The Snowden-Wikileaks incidents drew widespread attention to security and privacy concerns, triggering a wider discussion on the economic implications. The unchecked practices of large internet companies, in particular GAFA, raised concerns about monopolies and prompted the European Union to reassess its digital ecosystem. The EU wanted to ensure competitiveness, open access and opportunities for the Internet across Europe.
In the current landscape, the future of global cyberspace is being shaped by two concurrent and influential trends. On the one hand, there are official international efforts to demilitarise cyberspace and prevent it from becoming a new arena for armed conflict. On the other hand, a de facto process of polar confrontation is underway. Despite the efforts of international organisations such as the UN to influence this dynamic, their intentions appear fragmented. This is evident in various decisions and resolutions, including the UN General Assembly Resolution A/RES/55/63 of 4 December 2000 on the criminal misuse of information technology. The adoption of this resolution was influenced by the conclusion of discussions on the Convention on Cybercrime. Following the assessments of several international congresses and conferences on cybercrime, significant changes were made to the operative part of the resolution [21].
In applying the principles and norms of contemporary international law to the information domain, it is imperative to consolidate the existing legal framework for cyberspace. These efforts should take into account the unique characteristics of cyberspace in order to more effectively combat the illicit use of information and communication technologies.
The application of international law to entities in cyberspace faces limitations in three key areas: jurisdiction, dispute settlement and adjudication. Current developments in the concept of digital sovereignty may impede the effective implementation of international law in cyberspace by state actors. Consequently, there is a need for broader efforts to formulate rules for the use of cyberspace that emphasise the principles of freedom and inclusiveness within global norms.
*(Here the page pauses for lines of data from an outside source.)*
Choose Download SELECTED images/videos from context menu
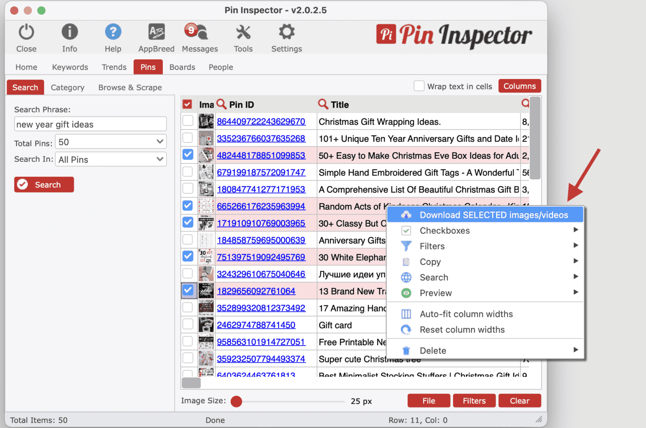Image resolution: width=646 pixels, height=428 pixels. [x=493, y=214]
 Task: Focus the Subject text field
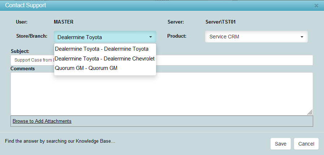pyautogui.click(x=235, y=60)
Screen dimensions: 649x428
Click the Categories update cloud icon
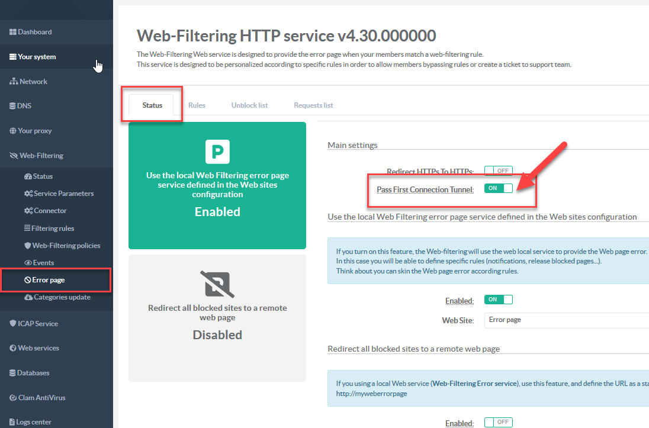pyautogui.click(x=28, y=297)
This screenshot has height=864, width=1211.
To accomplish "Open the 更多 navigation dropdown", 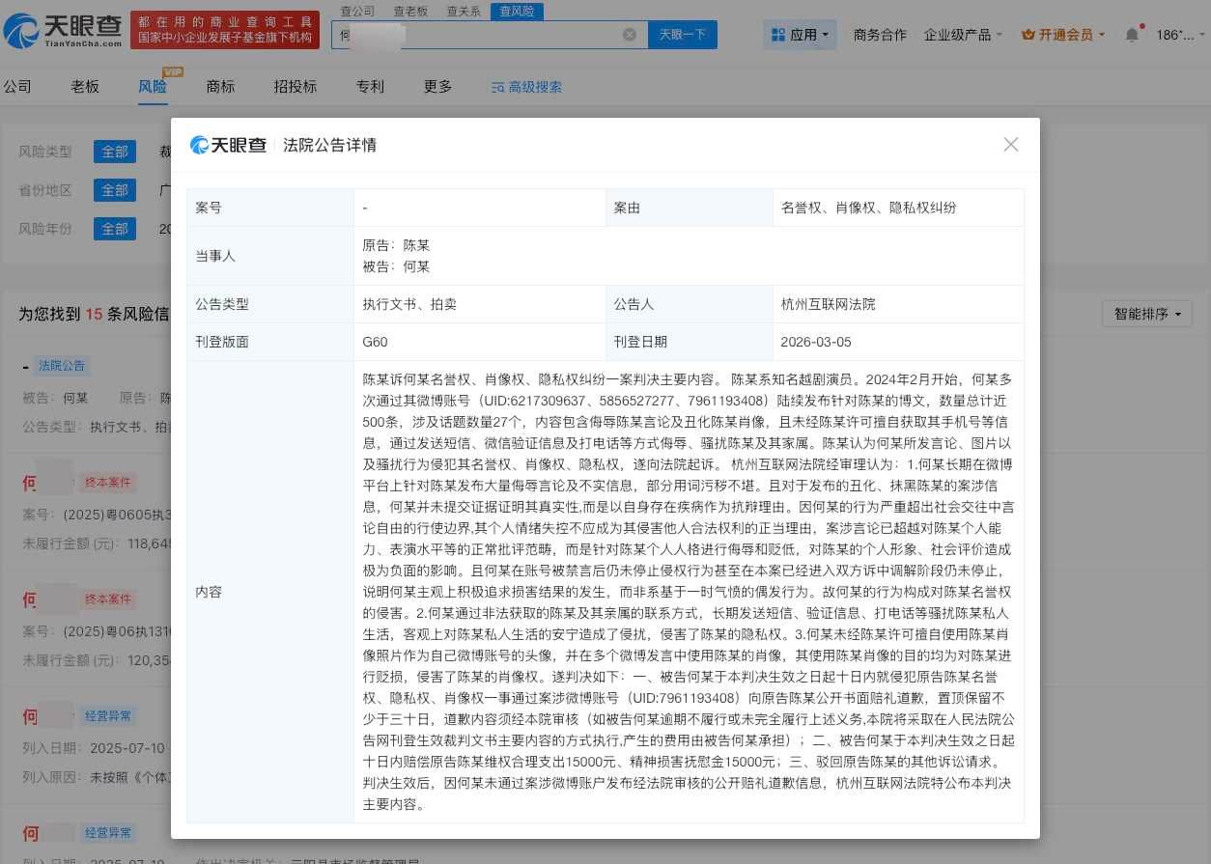I will coord(437,87).
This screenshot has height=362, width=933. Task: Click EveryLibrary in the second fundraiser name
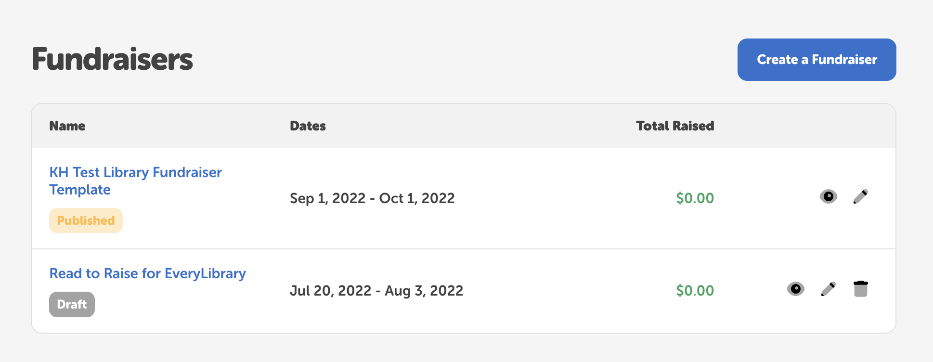[x=205, y=273]
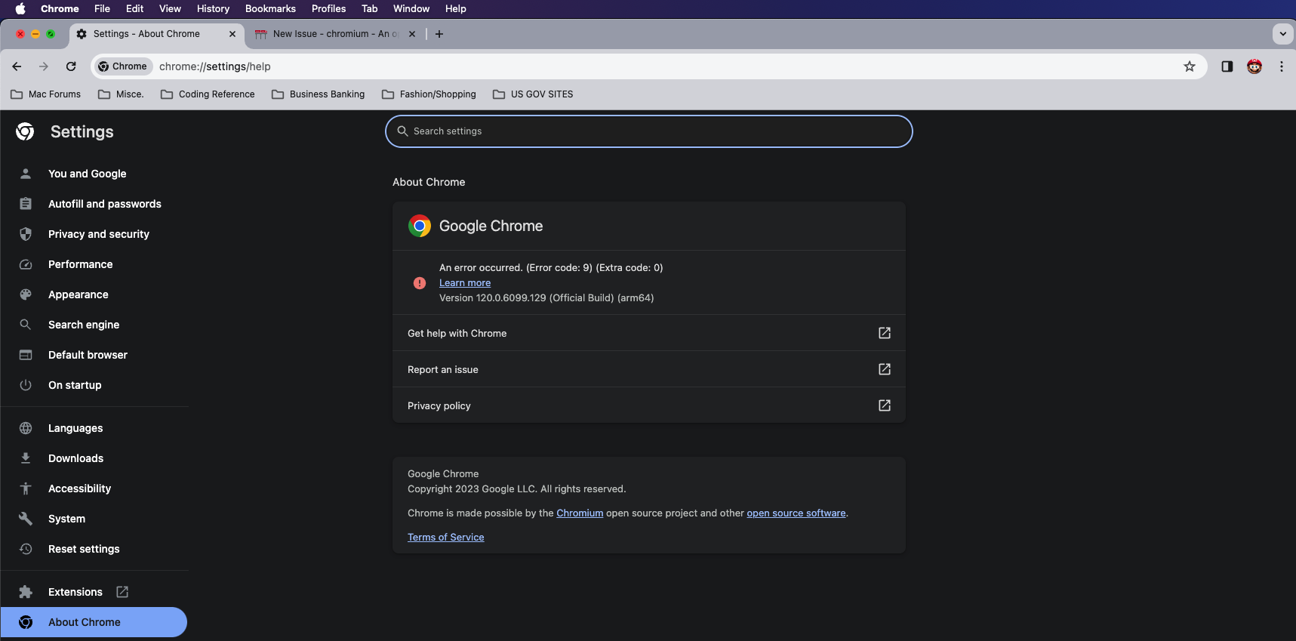Select Privacy and security in sidebar
Screen dimensions: 1296x641
tap(99, 234)
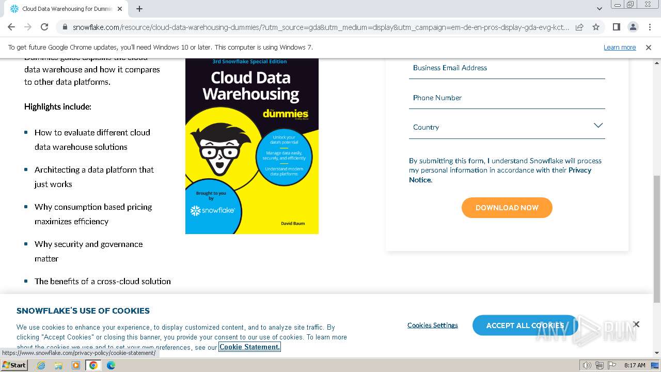This screenshot has width=661, height=372.
Task: Open Chrome three-dot menu
Action: 649,27
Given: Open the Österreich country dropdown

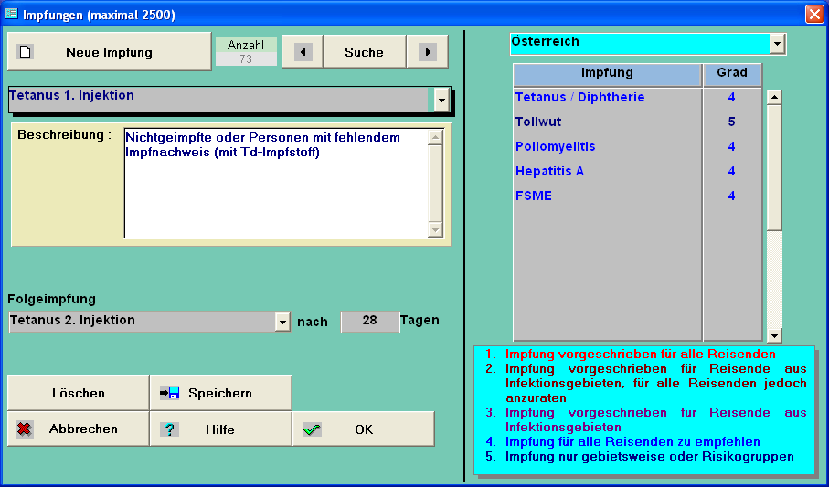Looking at the screenshot, I should point(777,43).
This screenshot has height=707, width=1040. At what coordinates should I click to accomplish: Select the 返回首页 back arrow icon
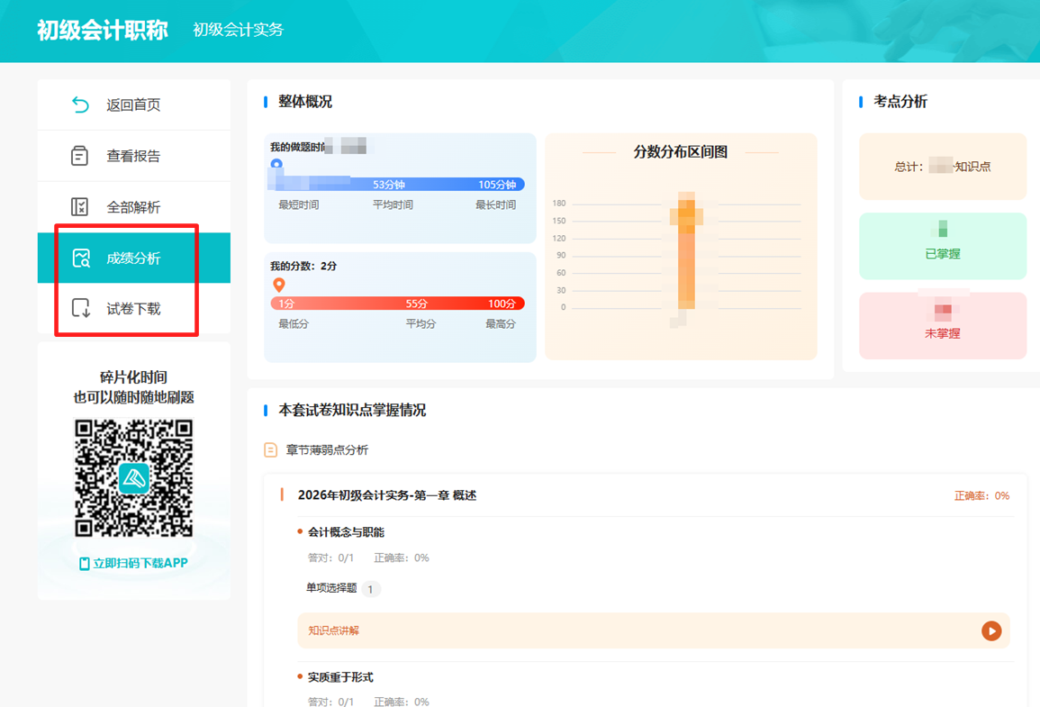coord(81,104)
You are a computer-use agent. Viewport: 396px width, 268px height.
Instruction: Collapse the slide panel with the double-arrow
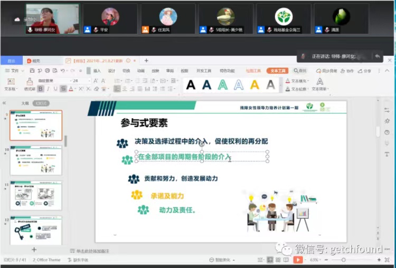coord(4,103)
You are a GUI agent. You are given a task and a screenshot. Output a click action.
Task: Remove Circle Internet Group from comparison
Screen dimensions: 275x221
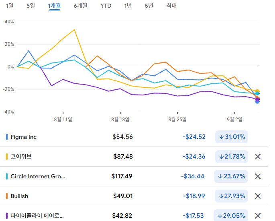pyautogui.click(x=258, y=176)
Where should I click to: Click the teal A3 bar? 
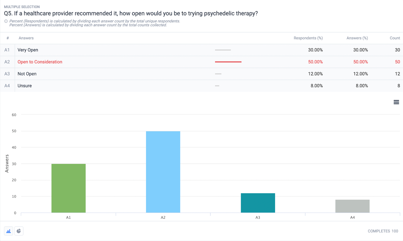(x=258, y=203)
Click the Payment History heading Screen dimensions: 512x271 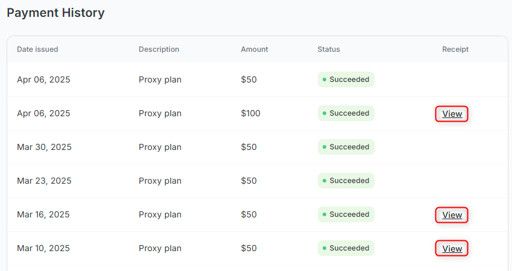(55, 13)
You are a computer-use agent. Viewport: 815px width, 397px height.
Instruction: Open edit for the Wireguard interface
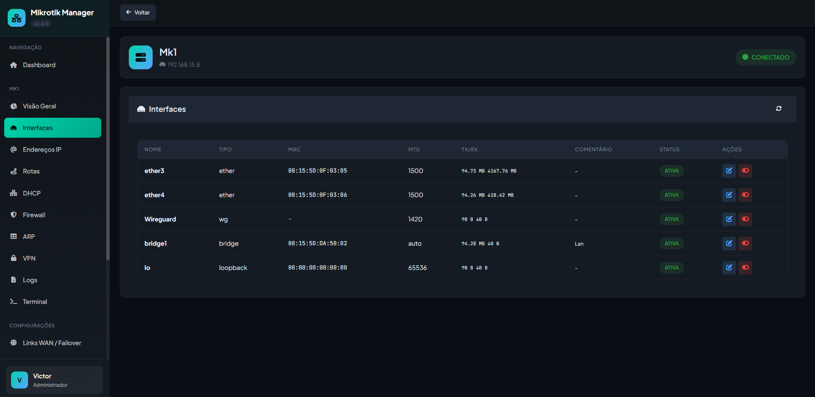pos(729,219)
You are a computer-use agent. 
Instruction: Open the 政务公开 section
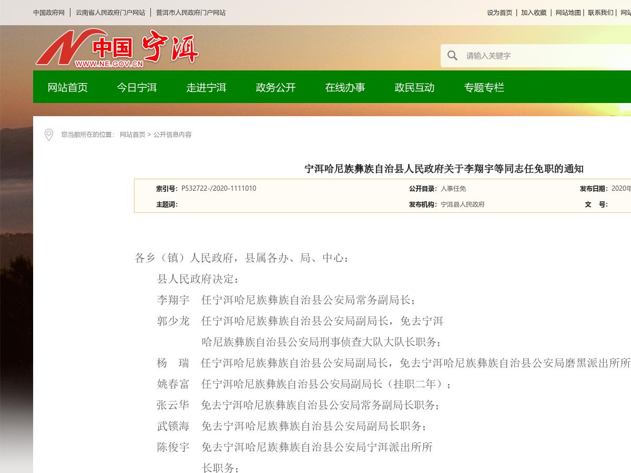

In summary, key documents within the international legal framework for securing cyberspace include the UN Cybersecurity Strategy, the Declaration on Principles Governing the Conduct of States in Cyberspace, and the Convention on Cybercrime. These documents define basic concepts of cybersecurity, establish principles for the protection of critical infrastructure, and address the challenges of cybercrime. For example, the Declaration on Principles in Cyberspace outlines 13 principles for state action, emphasising the protection of human rights and Internet freedom. The Convention on Cybercrime lays the foundation for an international legal framework, establishing rules for defining and criminalising cybercrime and promoting international cooperation. These documents play a crucial role in promoting cooperation among states and establishing standards in the area of cybersecurity.
Conclusions
In essence, the creation of international legislation for the protection of cyberspace is a challenging endeavour that requires concerted initiatives by states at the national and international levels. Regulating activities in cyberspace requires careful consideration of cybersecurity, the protection of personal data, and the fight against cybercrime and cyberterrorism.
To ensure the effective protection of cyberspace, continued efforts are needed to advance international legislation and to develop new technological and organisational solutions to enhance cybersecurity. Recognising cyberspace security as an integral part of overall security, it remains imperative for States and the international community to prioritise the continued development of international cybersecurity legislation.